Understanding Light as Electromagnetic Radiation
Light is a form of electromagnetic radiation—energy propagating as combined electric and magnetic fields oscillating in phase. Unlike sound, which requires a physical medium, electromagnetic waves travel through the vacuum of space at a constant speed: approximately 299,792,458 metres per second.
The electromagnetic spectrum encompasses radiation far beyond what human eyes can detect. Visible light occupies a narrow band between infrared and ultraviolet radiation, spanning wavelengths from roughly 380 nanometres (deep violet) to 780 nanometres (deep red). Beyond these boundaries lie radio waves, microwaves, X-rays, and gamma rays—each with distinct physical properties and practical applications.
Understanding where a particular wavelength or frequency sits within the spectrum reveals essential information about the radiation's energy content and potential effects on matter.
The Relationship Between Frequency and Wavelength
Frequency and wavelength are inversely related through the speed of light. When wavelength decreases, frequency increases proportionally, and vice versa. This inverse relationship holds true whether light travels through vacuum or through a transparent medium like water or glass (where the speed is reduced).
f = c / λ
f— Frequency of light (in hertz, Hz)c— Speed of light in the medium (299,792,458 m/s in vacuum)λ— Wavelength (in metres)
The Electromagnetic Spectrum Explained
Radiation varies dramatically across the spectrum, organised primarily by wavelength and energy:
- Radio and microwave: Longest wavelengths (millimetres to kilometres), lowest energies, used in communications and heating.

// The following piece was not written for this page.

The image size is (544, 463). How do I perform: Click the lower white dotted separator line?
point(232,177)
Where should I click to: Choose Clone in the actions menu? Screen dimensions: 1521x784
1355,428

- Infrared: Wavelengths from about 700 nanometres to 1 millimetre; perceived as heat by thermal sensors and organisms.
- Visible light: The only band detectable by human eyes; red light (~680 THz) sits at the low-frequency end, while violet approaches 790 THz.
- Ultraviolet: Shorter than 380 nanometres with sufficient energy to ionise atoms; essential for vitamin D synthesis but harmful in excess.
- X-rays and gamma rays: Extremely short wavelengths and high energies; penetrate soft tissue and can damage DNA.
Red light, the lowest visible frequency at roughly 380 THz, contains less energy per photon than blue or violet light, explaining why it is associated with cooler colour perception despite physical temperature psychology.
Practical Worked Example
Consider green light with a wavelength of 500 nanometres. Converting to metres: 500 nm = 5.0 × 10⁻⁷ m.
Applying the formula:
- f = 299,792,458 m/s ÷ (5.0 × 10⁻⁷ m)
- f = 5.996 × 10¹² Hz
- f ≈ 600 THz (terahertz)
This frequency falls squarely in the visible spectrum, confirming green light's position between red (lower frequency) and blue (higher frequency) on the colour spectrum.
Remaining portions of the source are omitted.